[Records from a data source]
/---
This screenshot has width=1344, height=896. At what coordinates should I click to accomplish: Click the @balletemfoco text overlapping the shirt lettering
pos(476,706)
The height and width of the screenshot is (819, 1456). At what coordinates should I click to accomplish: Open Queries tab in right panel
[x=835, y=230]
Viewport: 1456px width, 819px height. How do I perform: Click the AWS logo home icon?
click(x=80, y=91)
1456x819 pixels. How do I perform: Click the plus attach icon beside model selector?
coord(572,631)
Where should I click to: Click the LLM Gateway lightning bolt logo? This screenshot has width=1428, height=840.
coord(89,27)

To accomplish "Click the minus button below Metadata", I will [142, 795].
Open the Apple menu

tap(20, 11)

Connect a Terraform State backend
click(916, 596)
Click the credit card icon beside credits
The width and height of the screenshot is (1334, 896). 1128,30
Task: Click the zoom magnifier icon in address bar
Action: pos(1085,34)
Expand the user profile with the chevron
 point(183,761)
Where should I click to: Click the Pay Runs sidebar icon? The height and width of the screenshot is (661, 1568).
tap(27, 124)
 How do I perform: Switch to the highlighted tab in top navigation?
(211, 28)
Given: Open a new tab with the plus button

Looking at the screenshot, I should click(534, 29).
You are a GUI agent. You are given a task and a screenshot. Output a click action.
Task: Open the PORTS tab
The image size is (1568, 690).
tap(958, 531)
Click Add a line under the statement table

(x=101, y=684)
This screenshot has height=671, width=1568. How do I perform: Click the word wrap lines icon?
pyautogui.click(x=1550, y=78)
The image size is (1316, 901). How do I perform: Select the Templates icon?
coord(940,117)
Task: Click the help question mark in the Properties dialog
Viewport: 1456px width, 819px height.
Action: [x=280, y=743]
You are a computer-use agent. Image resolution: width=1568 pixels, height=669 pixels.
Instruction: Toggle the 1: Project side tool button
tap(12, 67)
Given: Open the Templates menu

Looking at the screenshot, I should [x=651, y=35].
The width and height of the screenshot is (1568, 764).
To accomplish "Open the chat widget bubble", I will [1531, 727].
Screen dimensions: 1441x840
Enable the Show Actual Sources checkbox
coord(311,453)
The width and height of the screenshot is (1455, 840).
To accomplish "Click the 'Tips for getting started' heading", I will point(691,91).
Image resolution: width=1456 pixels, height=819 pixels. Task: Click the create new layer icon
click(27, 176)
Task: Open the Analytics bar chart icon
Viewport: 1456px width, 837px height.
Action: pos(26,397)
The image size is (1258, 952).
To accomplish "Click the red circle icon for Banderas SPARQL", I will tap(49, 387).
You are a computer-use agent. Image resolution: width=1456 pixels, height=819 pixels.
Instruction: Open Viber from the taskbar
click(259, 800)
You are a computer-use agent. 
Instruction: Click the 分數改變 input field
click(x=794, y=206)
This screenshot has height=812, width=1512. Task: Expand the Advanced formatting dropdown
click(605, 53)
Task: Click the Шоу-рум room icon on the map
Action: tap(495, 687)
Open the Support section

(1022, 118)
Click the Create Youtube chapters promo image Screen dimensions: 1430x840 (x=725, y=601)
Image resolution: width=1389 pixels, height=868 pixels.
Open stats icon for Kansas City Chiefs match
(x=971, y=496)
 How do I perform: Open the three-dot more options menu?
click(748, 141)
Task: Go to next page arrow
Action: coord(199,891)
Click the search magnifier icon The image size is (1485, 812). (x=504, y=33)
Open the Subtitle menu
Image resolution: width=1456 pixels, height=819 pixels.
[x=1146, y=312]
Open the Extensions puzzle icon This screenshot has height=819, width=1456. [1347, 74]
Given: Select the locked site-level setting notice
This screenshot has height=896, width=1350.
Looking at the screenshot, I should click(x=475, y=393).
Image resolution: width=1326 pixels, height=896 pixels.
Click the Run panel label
\---
PROBLEM DESCRIPTION
Copy every line where the word "dimensions" is present in the entries above.

WORKED SOLUTION
Screen dimensions: 1441x840
Click the Create Youtube chapters promo image Screen dimensions: 1430x840 (x=725, y=601)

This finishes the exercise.